- Requirement:
Once every line containing "Collapse" has been counted, report the total for the data and nothing else.

==================================================

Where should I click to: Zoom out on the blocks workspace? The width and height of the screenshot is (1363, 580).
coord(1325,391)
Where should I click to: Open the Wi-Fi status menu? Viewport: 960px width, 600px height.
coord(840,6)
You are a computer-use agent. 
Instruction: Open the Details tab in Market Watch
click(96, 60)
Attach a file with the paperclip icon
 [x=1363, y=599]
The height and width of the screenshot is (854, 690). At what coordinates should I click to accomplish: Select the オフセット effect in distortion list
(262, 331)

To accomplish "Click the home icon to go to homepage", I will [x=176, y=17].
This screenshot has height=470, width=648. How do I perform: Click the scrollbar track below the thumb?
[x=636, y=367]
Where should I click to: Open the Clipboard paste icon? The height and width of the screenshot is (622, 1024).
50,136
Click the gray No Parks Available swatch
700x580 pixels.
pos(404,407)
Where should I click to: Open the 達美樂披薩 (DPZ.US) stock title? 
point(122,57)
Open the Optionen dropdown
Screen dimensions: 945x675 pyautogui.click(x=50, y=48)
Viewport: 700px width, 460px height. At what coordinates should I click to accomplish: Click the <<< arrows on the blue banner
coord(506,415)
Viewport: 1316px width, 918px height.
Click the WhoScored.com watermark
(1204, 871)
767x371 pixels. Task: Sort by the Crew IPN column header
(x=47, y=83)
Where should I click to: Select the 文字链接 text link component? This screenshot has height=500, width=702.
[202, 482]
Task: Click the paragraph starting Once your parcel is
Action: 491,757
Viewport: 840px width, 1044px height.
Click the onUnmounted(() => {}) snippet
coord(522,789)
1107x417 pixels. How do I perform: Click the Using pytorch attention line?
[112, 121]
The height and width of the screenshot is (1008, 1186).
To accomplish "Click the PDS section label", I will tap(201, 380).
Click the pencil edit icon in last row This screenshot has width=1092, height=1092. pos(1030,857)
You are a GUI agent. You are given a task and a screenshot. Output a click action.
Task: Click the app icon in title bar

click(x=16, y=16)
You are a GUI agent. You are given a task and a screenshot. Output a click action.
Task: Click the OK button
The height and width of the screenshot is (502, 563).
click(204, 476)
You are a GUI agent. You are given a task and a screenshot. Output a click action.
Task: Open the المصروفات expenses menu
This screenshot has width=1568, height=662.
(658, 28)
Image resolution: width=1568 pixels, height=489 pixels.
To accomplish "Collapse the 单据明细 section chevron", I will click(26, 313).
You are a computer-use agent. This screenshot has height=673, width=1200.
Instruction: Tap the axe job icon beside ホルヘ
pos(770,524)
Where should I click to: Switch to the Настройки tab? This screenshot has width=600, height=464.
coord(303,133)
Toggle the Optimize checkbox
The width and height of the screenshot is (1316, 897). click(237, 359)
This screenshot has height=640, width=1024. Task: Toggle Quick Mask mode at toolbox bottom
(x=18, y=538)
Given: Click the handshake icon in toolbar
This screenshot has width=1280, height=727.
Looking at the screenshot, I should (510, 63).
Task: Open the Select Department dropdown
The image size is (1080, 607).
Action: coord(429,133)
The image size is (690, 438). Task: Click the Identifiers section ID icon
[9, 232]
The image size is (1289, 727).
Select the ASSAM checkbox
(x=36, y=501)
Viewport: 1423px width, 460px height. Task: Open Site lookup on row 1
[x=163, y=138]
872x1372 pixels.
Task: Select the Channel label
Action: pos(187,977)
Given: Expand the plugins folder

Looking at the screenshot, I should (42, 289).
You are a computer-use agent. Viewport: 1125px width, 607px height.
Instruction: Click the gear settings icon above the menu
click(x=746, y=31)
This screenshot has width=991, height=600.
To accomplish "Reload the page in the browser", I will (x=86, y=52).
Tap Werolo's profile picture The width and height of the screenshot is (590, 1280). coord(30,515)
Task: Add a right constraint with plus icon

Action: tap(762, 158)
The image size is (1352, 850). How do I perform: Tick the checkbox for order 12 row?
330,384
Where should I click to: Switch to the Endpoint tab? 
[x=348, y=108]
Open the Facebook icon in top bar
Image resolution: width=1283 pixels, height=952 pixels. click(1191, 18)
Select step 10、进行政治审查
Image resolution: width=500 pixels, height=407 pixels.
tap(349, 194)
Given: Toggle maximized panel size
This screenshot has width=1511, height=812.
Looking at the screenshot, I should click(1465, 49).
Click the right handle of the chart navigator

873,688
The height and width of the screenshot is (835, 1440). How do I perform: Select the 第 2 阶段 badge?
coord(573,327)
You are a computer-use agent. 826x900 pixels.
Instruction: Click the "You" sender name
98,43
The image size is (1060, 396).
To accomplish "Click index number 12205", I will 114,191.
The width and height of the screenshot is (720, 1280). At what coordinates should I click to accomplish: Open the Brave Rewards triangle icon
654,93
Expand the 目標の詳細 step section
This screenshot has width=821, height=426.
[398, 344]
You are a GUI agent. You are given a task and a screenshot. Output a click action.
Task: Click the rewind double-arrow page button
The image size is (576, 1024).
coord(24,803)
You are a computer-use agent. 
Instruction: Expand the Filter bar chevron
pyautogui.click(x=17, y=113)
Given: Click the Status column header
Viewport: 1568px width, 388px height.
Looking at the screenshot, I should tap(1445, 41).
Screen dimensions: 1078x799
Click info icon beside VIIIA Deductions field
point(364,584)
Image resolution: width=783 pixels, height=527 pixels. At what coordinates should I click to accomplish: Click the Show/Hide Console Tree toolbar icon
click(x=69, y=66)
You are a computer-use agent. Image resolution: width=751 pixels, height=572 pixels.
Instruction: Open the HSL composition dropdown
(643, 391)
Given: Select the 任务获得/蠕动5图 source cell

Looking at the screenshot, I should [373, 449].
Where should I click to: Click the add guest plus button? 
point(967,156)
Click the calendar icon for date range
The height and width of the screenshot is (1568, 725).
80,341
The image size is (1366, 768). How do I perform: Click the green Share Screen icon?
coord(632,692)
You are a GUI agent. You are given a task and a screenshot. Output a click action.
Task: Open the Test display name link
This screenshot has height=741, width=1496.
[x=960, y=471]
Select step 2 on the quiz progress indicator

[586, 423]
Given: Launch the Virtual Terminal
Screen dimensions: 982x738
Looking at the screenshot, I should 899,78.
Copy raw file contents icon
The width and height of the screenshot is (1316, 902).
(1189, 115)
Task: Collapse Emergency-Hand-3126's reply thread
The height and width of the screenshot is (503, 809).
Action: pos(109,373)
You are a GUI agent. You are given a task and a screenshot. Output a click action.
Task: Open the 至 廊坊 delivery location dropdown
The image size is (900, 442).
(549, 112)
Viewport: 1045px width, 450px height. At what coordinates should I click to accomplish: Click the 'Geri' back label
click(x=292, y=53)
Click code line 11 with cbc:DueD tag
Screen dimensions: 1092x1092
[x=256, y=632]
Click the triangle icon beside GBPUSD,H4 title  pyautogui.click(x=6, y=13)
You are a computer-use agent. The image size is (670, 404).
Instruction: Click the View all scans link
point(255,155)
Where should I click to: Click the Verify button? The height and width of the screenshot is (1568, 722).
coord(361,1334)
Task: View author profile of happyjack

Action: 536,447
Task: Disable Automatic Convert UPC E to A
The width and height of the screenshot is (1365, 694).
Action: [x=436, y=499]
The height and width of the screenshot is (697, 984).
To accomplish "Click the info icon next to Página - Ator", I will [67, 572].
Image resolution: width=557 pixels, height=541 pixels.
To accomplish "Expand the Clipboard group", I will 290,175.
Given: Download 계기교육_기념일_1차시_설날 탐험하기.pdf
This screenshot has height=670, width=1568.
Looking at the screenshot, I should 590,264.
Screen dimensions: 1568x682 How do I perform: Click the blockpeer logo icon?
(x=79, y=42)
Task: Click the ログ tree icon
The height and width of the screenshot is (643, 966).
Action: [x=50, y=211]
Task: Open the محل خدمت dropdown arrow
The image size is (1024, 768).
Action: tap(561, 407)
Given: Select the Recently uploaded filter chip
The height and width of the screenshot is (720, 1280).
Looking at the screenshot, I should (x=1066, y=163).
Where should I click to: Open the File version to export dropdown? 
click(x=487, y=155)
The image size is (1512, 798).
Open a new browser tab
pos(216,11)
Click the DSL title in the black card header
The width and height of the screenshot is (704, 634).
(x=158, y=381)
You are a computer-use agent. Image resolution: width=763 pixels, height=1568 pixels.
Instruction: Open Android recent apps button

==================================================

- Finished task:
2